How a server remembers who you are between requests: a session ID in a cookie pointing at server-side state, or a self-contained token like a JWT. Cookie flags do the heavy lifting — HttpOnly against script theft, Secure against plain HTTP, SameSite against CSRF. Most session bugs are lifecycle bugs: fixation, missing rotation, sessions that never die.


Purpose

HTTP is stateless, so "logged in" is an illusion maintained by a credential sent with every request. Session management is the lifecycle of that credential — issue, transmission, validation, rotation, expiry, revocation — and it is where authentication actually succeeds or fails day to day: a perfect login flow is worthless if the resulting session can be stolen, fixed in advance, or lives forever.

When to Use It

The classic model — random session ID in a cookie, state server-side in Redis or the database — fits most web apps and revokes instantly. Stateless JWTs fit APIs and microservice hops where a shared session store is impractical; the price is revocation, which now needs short lifetimes plus a rotating refresh token. Many real systems mix both: a session cookie at the edge, short-lived tokens between services.

Trade-offs

Server-side sessions cost a lookup per request and a shared store; JWTs trade that for the revocation problem and a temptation to stuff claims into a token that anyone can decode (signed ≠ encrypted).
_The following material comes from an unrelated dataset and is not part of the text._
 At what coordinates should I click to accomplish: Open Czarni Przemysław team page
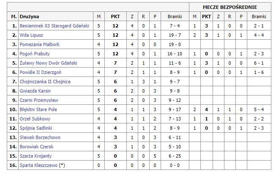[x=39, y=100]
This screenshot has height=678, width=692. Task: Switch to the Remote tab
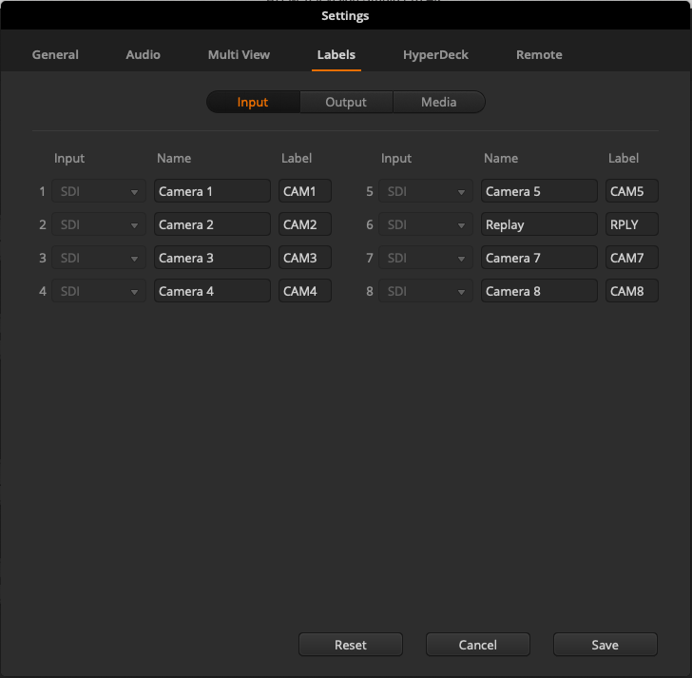[539, 55]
The attacks are lifecycle-shaped: fixation (attacker plants a session ID before login), theft via XSS if the cookie is script-readable, and CSRF if cross-site requests carry it freely.

Implementation

Generate session IDs from a CSPRNG; set cookies HttpOnly; Secure; SameSite=Lax (or Strict where UX allows). Rotate the ID at login and any privilege change — that single line kills fixation. Enforce idle and absolute timeouts, invalidate server-side on logout and password change, and show users their active sessions. With JWTs: minutes-long access tokens, rotating refresh tokens, and validate alg, issuer and audience explicitly.